Salin seluruh bacaan tentang kedudukan MPR tanpa mengubah satu kata atau tanda baca pun.

=== Bacaan ===

Kedudukan, Tugas, dan Wewenang

Bahasa Indonesia English Arabic Chinese

MPR adalah lembaga negara. Majelis Permusyawaratan Rakyat (MPR), sekarang ini bukan lagi merupakan lembaga tertinggi negara. Ia adalah lembaga negara yang sederajat dengan lembaga negara lainnya. Dengan tidak adanya lembaga tertinggi negara maka tidak ada lagi sebutan lembaga tinggi negara dan lembaga tertinggi negara. Semua lembaga yang disebutkan dalam UUD 1945 adalah lembaga negara.

=== Data Sumber ===

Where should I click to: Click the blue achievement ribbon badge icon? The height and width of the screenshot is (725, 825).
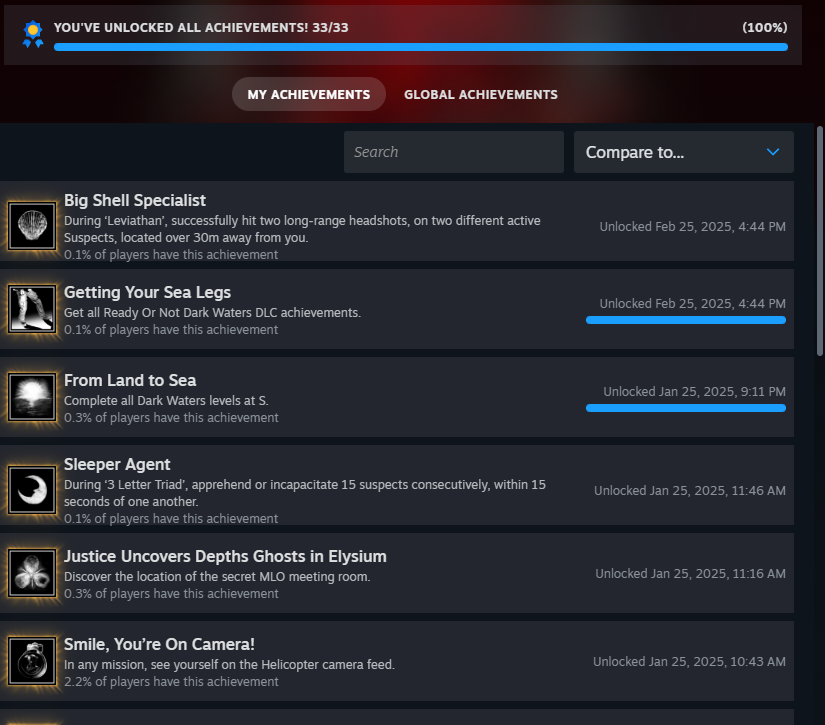point(33,34)
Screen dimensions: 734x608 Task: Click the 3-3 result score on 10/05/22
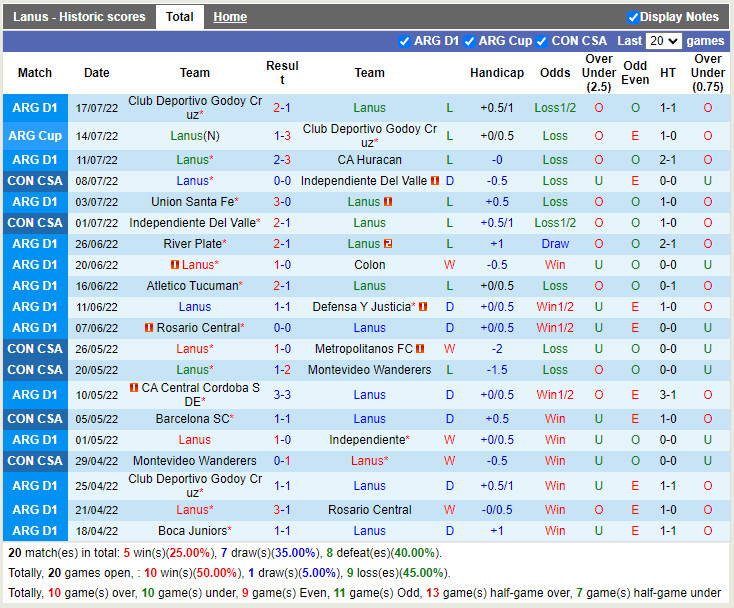pyautogui.click(x=282, y=395)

===

• Jawaban:
Kedudukan, Tugas, dan Wewenang

Bahasa Indonesia English Arabic Chinese

MPR adalah lembaga negara. Majelis Permusyawaratan Rakyat (MPR), sekarang ini bukan lagi merupakan lembaga tertinggi negara. Ia adalah lembaga negara yang sederajat dengan lembaga negara lainnya. Dengan tidak adanya lembaga tertinggi negara maka tidak ada lagi sebutan lembaga tinggi negara dan lembaga tertinggi negara. Semua lembaga yang disebutkan dalam UUD 1945 adalah lembaga negara.